(Last updated: 31. January. 2020)

This blog post is a supplement for Hadoop instruction at Introduction to Data Science, RWTH-Aachen. This post covers:

• What is Hadoop Distributed File System (HDFS)? How can we use it?
• What is Hadoop MapReduce? How can we use it?
• How can we apply process mining techniques to an event log with billions of events with Hadoop?

We are living in the world of big data. Data is being generated at all the places we can imagine. If you look outside the window, people waiting for the bus generate huge amount of logs while surfing websites and watching Youtube clips. The houses also produce lots of data from sensors attached to electrical machines, even including bulbs. This enables companies to develop services (e.g., personalized recommendation) which benifits their customers (like us) a lot.

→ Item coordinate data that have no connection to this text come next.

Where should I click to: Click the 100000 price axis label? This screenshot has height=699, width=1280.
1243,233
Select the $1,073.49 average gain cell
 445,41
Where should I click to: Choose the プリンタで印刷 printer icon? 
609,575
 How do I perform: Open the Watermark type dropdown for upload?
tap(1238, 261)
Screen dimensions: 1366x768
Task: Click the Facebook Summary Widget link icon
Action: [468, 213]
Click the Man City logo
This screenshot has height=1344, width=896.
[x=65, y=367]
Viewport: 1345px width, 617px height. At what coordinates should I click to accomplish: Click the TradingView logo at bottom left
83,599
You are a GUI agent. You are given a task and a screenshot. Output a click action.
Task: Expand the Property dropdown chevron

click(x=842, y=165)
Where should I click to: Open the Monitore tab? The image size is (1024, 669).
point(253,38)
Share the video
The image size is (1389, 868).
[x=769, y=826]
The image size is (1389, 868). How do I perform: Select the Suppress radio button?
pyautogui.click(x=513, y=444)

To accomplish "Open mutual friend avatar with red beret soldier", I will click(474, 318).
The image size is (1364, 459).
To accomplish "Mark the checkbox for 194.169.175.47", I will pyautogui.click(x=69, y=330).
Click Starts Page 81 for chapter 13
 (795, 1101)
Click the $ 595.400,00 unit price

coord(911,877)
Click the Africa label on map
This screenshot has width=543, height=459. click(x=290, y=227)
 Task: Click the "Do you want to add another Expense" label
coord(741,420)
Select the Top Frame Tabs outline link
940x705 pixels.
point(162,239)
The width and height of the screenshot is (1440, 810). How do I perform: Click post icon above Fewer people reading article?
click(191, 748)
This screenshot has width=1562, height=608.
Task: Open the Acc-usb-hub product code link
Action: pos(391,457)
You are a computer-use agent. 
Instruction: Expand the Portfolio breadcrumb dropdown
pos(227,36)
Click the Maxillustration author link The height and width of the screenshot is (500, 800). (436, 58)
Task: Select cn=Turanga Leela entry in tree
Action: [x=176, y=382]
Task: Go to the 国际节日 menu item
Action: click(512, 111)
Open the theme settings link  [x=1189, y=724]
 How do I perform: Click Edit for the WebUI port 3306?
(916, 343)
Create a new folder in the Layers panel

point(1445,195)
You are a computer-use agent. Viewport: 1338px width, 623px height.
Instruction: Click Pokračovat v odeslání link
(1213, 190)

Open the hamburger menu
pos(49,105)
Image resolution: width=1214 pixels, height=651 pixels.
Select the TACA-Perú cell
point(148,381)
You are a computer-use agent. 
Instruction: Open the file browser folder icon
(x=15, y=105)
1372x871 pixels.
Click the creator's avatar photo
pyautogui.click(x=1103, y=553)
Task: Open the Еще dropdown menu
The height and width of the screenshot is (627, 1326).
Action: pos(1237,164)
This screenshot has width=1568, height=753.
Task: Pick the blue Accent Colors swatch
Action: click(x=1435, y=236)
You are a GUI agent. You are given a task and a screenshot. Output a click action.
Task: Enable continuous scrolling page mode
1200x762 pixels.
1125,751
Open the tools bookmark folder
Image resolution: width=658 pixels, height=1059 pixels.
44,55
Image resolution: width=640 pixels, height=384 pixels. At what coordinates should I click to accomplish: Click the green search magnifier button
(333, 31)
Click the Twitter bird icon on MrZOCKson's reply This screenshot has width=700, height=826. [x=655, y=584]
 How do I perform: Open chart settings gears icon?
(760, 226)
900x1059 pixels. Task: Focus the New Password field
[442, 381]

If you think of how the companies give those advantages to us, it is not coming for free. Companies are struggling to manage the data as efficient as possible. Building big data infrastructure is one of those efforts. How do they exploit big data infrastructure to manage the big data efficiently? There are three most important trends in constructing big data infrastructure

• Distribution
• More data in memory
• Streaming

In this post, I am going to deal with distribution part.

If we have a super computer which is capable of handling big data with fast computation and reliable fault tolerance, we don’t really have to worry much about distributing the storage and computation into different machines. However, most of the time, it is not the case. Then, what can we do? The answer is distribution.

The motivation is that we store the massive volume of data into multiple cheap commodities and parallelize computation across CPUs of the commodities. With this simple idea, we are able to store and analyze big data. Then, how can we achieve it? The answer is Hadoop.

(Wikipedia) Hadoop is a collection of open-source software utilities that facilitate using a network of many computers to solve problems involving massive amounts of data and computation. It provides a software framework for distributed storage and processing of big data using the MapReduce programming model.

The first phase of hadoop was composed of Hadoop Distributed File System (HDFS), which is used for storing data, and MapReduce programming model, which is used for distributing computation. The second phase of hadoop was more elaborated by separating the resource management functionality of previous MapReduce into Yarn and introducing more specialized applications like Hive, which is used for making queries. In the third phase, it becomes much more elaborated, and there are hundreds of applications available in the context of Hadoop framework, which are used for machine learning, streaming data analysis, cloud environment, etc.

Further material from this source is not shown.